Erigé à la pointe de Liberty Island, à quelques pas de la statue, ce bâtiment de 2.400 m2 aux grandes baies vitrées a été conçu pour résister aux inondations récurrentes attendues avec le changement climatique.
Entouré de verdure, il est couvert d'un grand toit-terrasse végétalisé, d'où le visiteur peut embrasser toute la baie de New York, comme "perché à l'avant d'un bateau", explique la chef de projet, Cameron Ringness.
A l'intérieur, le musée présente des objets et surtout des photos et films retraçant l'histoire du célébrissime monument, conçu par le sculpteur français Frédéric-Auguste Bartholdi et offert par la France aux Etats-Unis pour marquer le centenaire de leur indépendance en 1876: depuis sa construction jusqu'à sa transformation en icône de l'accueil des migrants et de la puissance américaine.
- "Pas la même chose pour tout le monde" -
Le visiteur pourra voir sur écran géant des films retraçant avec emphase l'histoire de "Lady Liberty"; la torche originale de Bartholdi dressée sur un piédestal (la torche que tient la statue est une copie depuis 1985); ou faire l'expérience multimédia la plus emblématique du musée en choisissant, parmi 60 possibilités, les valeurs qu'il associe à la Statue. De la religion à la citoyenneté, en passant par l'immigration ou la démocratie...

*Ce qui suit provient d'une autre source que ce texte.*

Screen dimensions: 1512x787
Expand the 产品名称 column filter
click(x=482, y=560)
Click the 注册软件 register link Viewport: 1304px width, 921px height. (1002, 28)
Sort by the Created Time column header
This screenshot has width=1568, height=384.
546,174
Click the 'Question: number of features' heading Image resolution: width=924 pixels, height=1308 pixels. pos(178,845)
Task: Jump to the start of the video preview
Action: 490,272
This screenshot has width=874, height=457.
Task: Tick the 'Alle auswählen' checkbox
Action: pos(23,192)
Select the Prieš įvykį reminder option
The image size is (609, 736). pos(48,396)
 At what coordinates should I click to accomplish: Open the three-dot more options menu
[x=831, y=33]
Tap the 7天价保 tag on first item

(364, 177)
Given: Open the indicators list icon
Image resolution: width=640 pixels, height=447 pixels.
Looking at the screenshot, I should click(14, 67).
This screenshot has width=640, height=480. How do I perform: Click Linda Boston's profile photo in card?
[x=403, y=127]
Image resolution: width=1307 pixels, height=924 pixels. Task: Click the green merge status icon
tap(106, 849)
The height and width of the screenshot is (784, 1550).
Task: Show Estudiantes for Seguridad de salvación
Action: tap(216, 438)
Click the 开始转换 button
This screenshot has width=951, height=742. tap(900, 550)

Car "la Statue ne représente pas la même chose pour tout le monde", souligne Stephen Briganti, président de la fondation qui gère le nouveau musée et celui de l'immigration, sur l'île voisine d'Ellis Island.
"Je crois que personne dans ce pays ne s'oppose à ce que représente la Statue de la Liberté. Mais comment chacun l'applique, c'est une autre histoire", dit-il.
"Nous voulions transmettre ce concept étonnant qu'est la liberté", mais aussi "faire comprendre que tout le monde en a une perception légèrement différente", souligne Edwin Schlossberg, président de la société ESA qui a conçu l'exposition.
Des différences qui sont allées crescendo depuis l'arrivée à la Maison Blanche de Donald Trump, qui a fait de la lutte contre l'immigration illégale sa grande cause et a drastiquement réduit le nombre de réfugiés acceptés par les Etats-Unis.
La période actuelle, "irrationnelle", est "un bon moment pour ouvrir ce musée, pour parler d'immigration, parler de liberté, de respect pour les libertés", estime M. Schlossberg.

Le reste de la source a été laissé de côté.